The most common PET radiotracer for perfusion studies is Rubidium-82. Generally for this tracer, the resting perfusion study typically follows the transmission study. Delivery of the 82Rb using a generator cart requires strict adherence to the manufacturer's recommendations for dose delivery, QC, and general operations. Laboratories using an 82Rb generator should obtain training from the manufacturer prior to using the generator cart. To minimize the chance of patient motion between the emission and transmission study, it is important to begin the emission study as soon as practical. Most imaging protocols recommend a delay between the end of the infusion to the start of imaging of 90 to 120 seconds. Studies that measure flow however, require that the dynamic flow study be started prior to the infusion.81–83 The stress protocol immediately follows the rest acquisition.
These imaging studies can be acquired either using a list mode (inclusion of all photon pair events) or a frame mode. In principle, these two modes will yield similar results, however list mode acquisitions do offer some additional flexibility to create multiple studies from a single data acquisition. Practically, frame mode and list mode acquisitions do not appear to be different either quantitatively or visually.84
Because AC is applied prior to reconstruction, either FBP or iterative reconstruction can be used for creating 3D tomograms. Early PET systems utilized an FBP algorithm for reconstruction. More recently modern reconstruction algorithms for PET utilize an iterative, ordered subsets/expectation maximization algorithm because of the improved noise and image quality properties of the final reconstructed volumes.37,38
Iterative reconstruction algorithms use a stepwise updating algorithm to "search" for a source distribution that could produce the projection data observed. It relies on a model (the projector), of the transport of photons through the patient to the camera. In principle, this projector can be used to model any physical process in the photon transport, thus giving it considerably more flexibility than the FBP algorithm.

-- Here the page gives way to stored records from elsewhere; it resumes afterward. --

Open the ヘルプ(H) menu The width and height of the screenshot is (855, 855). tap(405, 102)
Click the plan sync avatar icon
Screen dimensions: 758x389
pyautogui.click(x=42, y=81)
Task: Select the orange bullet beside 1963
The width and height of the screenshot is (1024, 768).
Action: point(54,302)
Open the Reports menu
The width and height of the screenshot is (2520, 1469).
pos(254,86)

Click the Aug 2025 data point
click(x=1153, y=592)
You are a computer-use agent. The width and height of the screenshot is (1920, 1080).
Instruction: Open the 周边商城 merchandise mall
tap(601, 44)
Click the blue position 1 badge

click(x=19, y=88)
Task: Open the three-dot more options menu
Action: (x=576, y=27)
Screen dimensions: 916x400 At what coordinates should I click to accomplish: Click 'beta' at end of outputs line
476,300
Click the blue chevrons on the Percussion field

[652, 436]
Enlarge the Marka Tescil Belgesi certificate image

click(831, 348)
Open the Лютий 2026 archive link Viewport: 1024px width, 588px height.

The iterative reconstructions PET in principle are similar to the reconstruction algorithms used in SPECT except the projection model is different. For a standard 2D acquisition, straight forward application of MLEM or OSEM is sufficient. If data are acquired in 3D, additional steps must be applied to take into account the oblique planes of data.
The simplest technique for reconstructing 3D data is to use the Fourier rebinning algorithm.85 This algorithm uses the geometric properties of the oblique planes to create a translation of the 3D data into traditional 2D planes.
Localization of the point of annihilation using the 511-keV photon pair to a line through the patient is improved upon by using "time-of-flight" (TOF) measurement capabilities.51 In this approach, additional information about the location of the annihilation event is obtained by measuring the (very small) difference in arrival times of the two coincidence photons. With conventional coincidence detection, the small difference in arrival times is ignored. TOF imaging requires very precise detector and electronic circuitry and calibration given the speed of light and the very short distances that the photons travel. Information provided by the difference in arrival times is included in reconstruction algorithms that model this modified probability information to improve spatial resolution and system sensitivity compared with conventional coincidence detection.86 It may also be used to improve separation of scattered photons from true coincidence events and system contrast resolution.